Note. Mean RTs of correct responses in ms; error and exclusion rates in %

Considering the non-normal distribution of data, we took an additional, alternative approach to statistical analysis. First, participant- and trial-wise exclusions were based on predefined threshold values instead of on means and SDs. Hence, in each experiment, data sets of participants who performed below or at chance (error rate ≥ 50%) were excluded from the analysis. In the remaining data sets, trials with RTs below 150 ms or above 2,500 ms were removed. In a second step, RTs were log transformed and entered into a 2 × 2 repeated-measures ANOVA with the within-subject factors motion (static, sudden) and gaze/direction (direct, averted) for each experiment individually. In a similar way to our original analysis, Bonferroni-corrected t-tests were applied to resolve interaction effects and non-directional Bayes factors were calculated for non-significant main effects of gaze or motion. The results of this analysis, which revealed a highly similar pattern as the results described in the following section, can be found in Appendix A.

Results and discussion

The mean RTs of each combination of gaze and motion for each of Experiments 1–6 are displayed in Fig. 3. The size of the direct-gaze effect for each experiment is visualized in Fig. 4. The data sets that the following analyses are based on are available in the Open Science Framework (DOI: 10.17605/OSF.IO/2JZGS). None of the experiments was preregistered.

Fig. 3

Mean reaction times (RTs) for all conditions for each of Experiments 1–6. Note.Mean RTs for targets appearing on stimuli directed towards participants are presented in grey; meanRTs for targets appearing on averted stimuli are depicted in white. Error bars represent standard errors

Fig. 4

Direct gaze/direction advantage for each of Experiments 1–6. Note. Direct gaze/direction advantage calculated as mean reaction time (RT) of correct responses for targets appearing on averted stimuli – mean RT of correct responses for targets appearing on direct stimuli. Error bars represent standard errors

Omnibus analysis

To test for overall differences between experiments, we performed an omnibus analysis by entering the mean correct RTs of all six experiments with the between-subjects factor experiment (1, 2, 3, 4, 5, and 6) and the within-subject factors gaze/direction (direct, averted) and motion (static, sudden) to a mixed-effects ANOVA. We found a significant gaze/direction effect across all experiments (F(1, 188) = 15.87, p = .001, η2 = .001) as well as a motion effect (F(1, 188) = 82.96, p < .001, η2 = .014). Hence, overall, participants responded faster to targets appearing on stimuli that were directed towards them compared to away from them, and to targets appearing on stimuli that changed direction simultaneous to target presentation. Critically, the interaction effect of gaze/direction × experiment (F(5, 188) = 24.28, p < .001, η2 = .008) was also significant, indicating that the size of the gaze/direction effect differed substantially between the six experiments. We also found a small two-way interaction between motion × experiment (F(5, 188) = 3.45, p =.005, η2 = .003) and a small three-way interaction (F(5, 188) = 2.835, p =.017, η2 = .001), suggesting a modulation of the motion effect as well as a modulation of the interplay between gaze/direction and motion by experiment. Performing the same analysis with error rates as a dependent variable revealed a significant main effect of motion (F(1, 188) = 5.41, p = .021, η2 = .003), indicating more errors for static stimuli, in line with RT results. No other effects were significant (all ps > .05). Exact p-values and effect sizes for all non-significant effects are reported in Table 3 in Appendix B.

Data records:
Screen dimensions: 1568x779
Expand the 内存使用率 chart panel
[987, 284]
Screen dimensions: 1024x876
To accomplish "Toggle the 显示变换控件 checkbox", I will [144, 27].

GIVEN EXERCISE A: In the reaction-time study excerpt, which RT thresholds were used to remove trials in the alternative analysis?
GIVEN EXERCISE B: Resume the reaction-time study excerpt after its final sentence.

EXERCISE RESPONSE A: Trials with RTs below 150 ms or above 2,500 ms were removed.

EXERCISE RESPONSE B:
Table 3

P-values and effect sizes of non-significant effects for Experiments 1–6

Experiment	Dependent variable	Independent variables	Effect	p-value	η2
1–6	RT	Experiment, gaze, motion	Experiment	.392	.026
1–6	RT	Experiment, gaze, motion	Gaze × motion	.651	.000
1–6	Error rate	Experiment, gaze, motion	Experiment	.567	.013
1–6	Error rate	Experiment, gaze, motion	Gaze	.137	.001
1–6	Error rate	Experiment, gaze, motion	Gaze × motion	.397	.001
1–6	Error rate	Experiment, gaze, motion	Experiment × motion	.550	.003
1–6	Error rate	Experiment, gaze, motion	Experiment × gaze	.058	.007
1–6	Error rate	Experiment, gaze, motion	Experiment × motion × gaze	.246	.005
1	RT	Gaze, motion	Gaze × motion	.077	.002
2	RT	Gaze, motion	Gaze	.350	.001
2	RT	Gaze, motion	Gaze × motion	.203	.001
1,2	RT	Experiment, gaze, motion	Experiment	.821	.001
1,2	RT	Experiment, gaze, motion	Experiment × motion	.255	.002
1,2	RT	Experiment, gaze, motion	Gaze × motion	.408	.000
3	RT	Gaze, motion	Gaze	.186	.001
1,3	RT	Experiment, gaze, motion	Experiment	.973	.000
1,3	RT	Experiment, gaze, motion	Experiment × motion	.108	.003
1,3	RT	Experiment, gaze, motion	Experiment × motion × gaze	.671	.000
4	RT	Gaze, motion	Gaze	.586	.001
4	RT	Gaze, motion	Gaze × motion	.108	.001
1,4	RT	Experiment, gaze, motion	Experiment	.103	.037
1,4	RT	Experiment, gaze, motion	Gaze × motion	.846	.000
5	RT	Gaze, motion	Gaze	.278	.000
5	RT	Gaze, motion	Gaze × motion	.788	.000
1,5	RT	Experiment, gaze, motion	Experiment	.091	.040
1,5	RT	Experiment, gaze, motion	Gaze × motion	.258	.000
1,5	RT	Experiment, gaze, motion	Experiment × motion × gaze	.135	.001
6	RT	Gaze, motion	Motion	.206	.001
6	RT	Gaze, motion	Gaze	.066	.001
6	RT	Gaze, motion	Gaze × motion	.840	.000
1,6	RT	Experiment, gaze, motion	Experiment	.717	.002
1,6	RT	Experiment, gaze, motion	Gaze × motion	.253	.000
1,6	RT	Experiment, gaze, motion	Experiment × motion × gaze	.155	.000

To disentangle interaction effects of this initial omnibus analysis, individual analyses on RTs were performed for each experiment and results are reported in the following.

Experiment 1: Photographs of real faces

As in the original study (Böckler et al., 2014), RTs were shorter when targets were presented on a face with direct gaze compared to averted gaze (F(1, 32) = 84.11, p < .001, η2 = .076). We also found a significant motion effect with shorter RTs in the sudden condition (F(1, 32) = 17.80, p < .001, η2 = .067). In line with RT results, participants produced more errors in response to averted compared to direct faces, as evident in a significant main effect of gaze on error rates (F(1, 32) = 6.87, p = .013, η2 = .023). No other effects were significant (all ps > .05).

This pattern of results replicates earlier findings of attention capture by direct gaze.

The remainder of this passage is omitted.